RCH Director of Perfusion, Associate Professor Stephen Horton, says the grant will make a significant contribution to sick children cared for by the RCH.

"Thanks to the generosity of Finnan's Gift and the generosity of the community, we will have a very useful device that is wireless, portable, accurate, economic and easy to use throughout different areas of the hospital.

"This will improve outcomes for sick children following different types of surgical procedures," Associate Professor Horton said.

The 2013 donation from Finnan's Gift will give back in many ways. It will benefit the hospital, patients and staff, but it will also benefit Australian industry and innovation.

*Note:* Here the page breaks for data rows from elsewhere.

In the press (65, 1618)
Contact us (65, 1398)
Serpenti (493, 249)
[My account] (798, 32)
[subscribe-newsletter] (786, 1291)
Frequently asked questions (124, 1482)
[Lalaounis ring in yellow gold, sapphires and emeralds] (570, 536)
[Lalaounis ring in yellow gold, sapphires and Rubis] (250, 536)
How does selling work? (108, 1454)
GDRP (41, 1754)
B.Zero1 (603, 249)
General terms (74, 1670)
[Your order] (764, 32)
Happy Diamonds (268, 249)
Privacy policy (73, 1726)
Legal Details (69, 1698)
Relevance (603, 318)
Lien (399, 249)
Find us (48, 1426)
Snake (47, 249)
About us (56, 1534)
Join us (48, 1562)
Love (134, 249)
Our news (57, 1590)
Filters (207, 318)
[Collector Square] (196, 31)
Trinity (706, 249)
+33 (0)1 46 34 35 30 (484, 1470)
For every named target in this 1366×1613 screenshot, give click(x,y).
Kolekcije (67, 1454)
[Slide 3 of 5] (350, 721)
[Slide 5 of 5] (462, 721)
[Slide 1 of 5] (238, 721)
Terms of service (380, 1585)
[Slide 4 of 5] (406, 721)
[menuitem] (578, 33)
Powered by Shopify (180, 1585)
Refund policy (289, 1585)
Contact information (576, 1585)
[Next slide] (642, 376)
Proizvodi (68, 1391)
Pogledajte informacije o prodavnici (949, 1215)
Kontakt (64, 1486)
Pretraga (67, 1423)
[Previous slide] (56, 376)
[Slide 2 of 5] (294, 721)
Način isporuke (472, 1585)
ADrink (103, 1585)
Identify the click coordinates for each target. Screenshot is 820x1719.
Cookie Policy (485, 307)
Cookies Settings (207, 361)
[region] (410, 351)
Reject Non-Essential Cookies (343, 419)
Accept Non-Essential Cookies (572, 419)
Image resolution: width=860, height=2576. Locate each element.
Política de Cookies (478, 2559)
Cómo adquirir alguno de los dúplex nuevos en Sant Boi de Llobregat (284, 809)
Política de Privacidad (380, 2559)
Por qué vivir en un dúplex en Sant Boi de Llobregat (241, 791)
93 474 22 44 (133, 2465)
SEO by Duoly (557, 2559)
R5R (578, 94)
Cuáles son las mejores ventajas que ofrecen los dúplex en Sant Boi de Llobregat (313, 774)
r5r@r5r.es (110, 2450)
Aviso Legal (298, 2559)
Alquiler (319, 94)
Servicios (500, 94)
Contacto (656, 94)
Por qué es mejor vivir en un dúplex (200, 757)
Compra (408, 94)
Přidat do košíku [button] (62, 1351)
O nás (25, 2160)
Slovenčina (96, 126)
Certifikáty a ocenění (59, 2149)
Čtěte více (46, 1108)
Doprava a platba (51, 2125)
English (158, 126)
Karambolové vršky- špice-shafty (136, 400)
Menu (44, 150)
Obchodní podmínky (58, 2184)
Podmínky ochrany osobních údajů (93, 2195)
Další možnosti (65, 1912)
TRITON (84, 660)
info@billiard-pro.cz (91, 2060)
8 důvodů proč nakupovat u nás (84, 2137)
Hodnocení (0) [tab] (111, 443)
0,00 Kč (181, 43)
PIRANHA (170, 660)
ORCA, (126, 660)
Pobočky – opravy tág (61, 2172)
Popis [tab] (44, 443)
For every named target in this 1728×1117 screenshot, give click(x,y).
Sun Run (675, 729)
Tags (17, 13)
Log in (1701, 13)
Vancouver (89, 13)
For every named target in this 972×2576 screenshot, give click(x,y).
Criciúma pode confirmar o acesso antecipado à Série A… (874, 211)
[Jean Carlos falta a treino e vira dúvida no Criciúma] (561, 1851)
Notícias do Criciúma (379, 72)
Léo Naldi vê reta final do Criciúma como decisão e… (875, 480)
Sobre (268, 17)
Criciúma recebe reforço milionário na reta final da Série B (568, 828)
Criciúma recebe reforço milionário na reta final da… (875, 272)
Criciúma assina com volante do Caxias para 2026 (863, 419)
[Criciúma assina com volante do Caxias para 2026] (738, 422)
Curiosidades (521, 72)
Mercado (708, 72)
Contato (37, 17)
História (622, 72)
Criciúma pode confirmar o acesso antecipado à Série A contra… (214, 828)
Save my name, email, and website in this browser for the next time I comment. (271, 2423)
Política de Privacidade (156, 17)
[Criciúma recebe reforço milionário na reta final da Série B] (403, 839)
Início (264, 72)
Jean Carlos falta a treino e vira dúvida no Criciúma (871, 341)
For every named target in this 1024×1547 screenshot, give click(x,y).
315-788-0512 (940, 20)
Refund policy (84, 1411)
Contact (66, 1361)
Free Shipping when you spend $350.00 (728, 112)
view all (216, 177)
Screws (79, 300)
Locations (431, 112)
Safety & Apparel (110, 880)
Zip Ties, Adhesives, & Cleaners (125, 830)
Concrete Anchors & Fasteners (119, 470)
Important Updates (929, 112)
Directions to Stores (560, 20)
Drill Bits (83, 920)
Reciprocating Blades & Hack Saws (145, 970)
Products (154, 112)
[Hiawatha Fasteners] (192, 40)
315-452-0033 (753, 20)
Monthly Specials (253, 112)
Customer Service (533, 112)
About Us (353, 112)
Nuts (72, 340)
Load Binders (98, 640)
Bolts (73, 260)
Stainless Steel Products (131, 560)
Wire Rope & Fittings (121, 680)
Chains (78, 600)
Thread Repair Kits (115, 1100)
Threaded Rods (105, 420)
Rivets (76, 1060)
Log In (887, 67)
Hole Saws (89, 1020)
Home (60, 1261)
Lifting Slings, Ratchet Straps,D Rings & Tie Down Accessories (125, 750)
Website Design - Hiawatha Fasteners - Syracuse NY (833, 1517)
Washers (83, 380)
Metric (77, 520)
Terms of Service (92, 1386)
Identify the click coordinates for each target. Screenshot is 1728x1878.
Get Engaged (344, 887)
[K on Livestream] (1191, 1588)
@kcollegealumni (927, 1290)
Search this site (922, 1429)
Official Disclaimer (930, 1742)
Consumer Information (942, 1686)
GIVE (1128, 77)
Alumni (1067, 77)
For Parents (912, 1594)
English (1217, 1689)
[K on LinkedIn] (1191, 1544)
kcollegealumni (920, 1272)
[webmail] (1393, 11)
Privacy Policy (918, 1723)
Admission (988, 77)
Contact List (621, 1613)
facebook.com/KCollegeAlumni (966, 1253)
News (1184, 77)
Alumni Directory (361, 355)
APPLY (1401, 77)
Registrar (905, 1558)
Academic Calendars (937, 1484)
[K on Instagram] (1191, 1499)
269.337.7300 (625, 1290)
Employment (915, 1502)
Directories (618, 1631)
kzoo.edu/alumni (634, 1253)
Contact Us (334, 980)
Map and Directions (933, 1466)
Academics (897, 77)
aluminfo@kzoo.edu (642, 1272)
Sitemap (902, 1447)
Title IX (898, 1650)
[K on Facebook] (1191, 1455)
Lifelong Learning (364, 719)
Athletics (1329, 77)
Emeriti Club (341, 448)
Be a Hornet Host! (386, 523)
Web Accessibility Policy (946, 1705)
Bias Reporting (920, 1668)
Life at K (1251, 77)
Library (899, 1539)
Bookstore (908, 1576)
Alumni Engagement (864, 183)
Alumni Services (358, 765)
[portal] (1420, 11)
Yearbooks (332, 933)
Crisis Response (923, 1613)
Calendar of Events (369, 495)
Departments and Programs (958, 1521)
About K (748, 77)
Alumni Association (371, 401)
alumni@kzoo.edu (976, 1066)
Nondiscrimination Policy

At the successful completion of this project we will have a device that is wireless, portable, accurate, economic and easy to use throughout different areas of the hospital so as to improve patient outcome following different types of procedures.

Associate Professor Horton said: "This exciting project will be undertaken by the RCH Perfusion department in association with the National Information and Telecommunication Australia and Melbourne University."

The project to develop a new piece of state of the art equipment will provide the chance for Australian engineers and scientists to design and build a device with enhanced technology suitable for the RCH's specific clinical environment. Previously this technology was only available from overseas.

"The expertise gained in developing this device will lead to future projects benefitting patients and their families, and also our Universities and the biomedical manufacturing industry in Australia," he said.

Associate Professor Horton was so proud he has shared the cheque with this colleagues.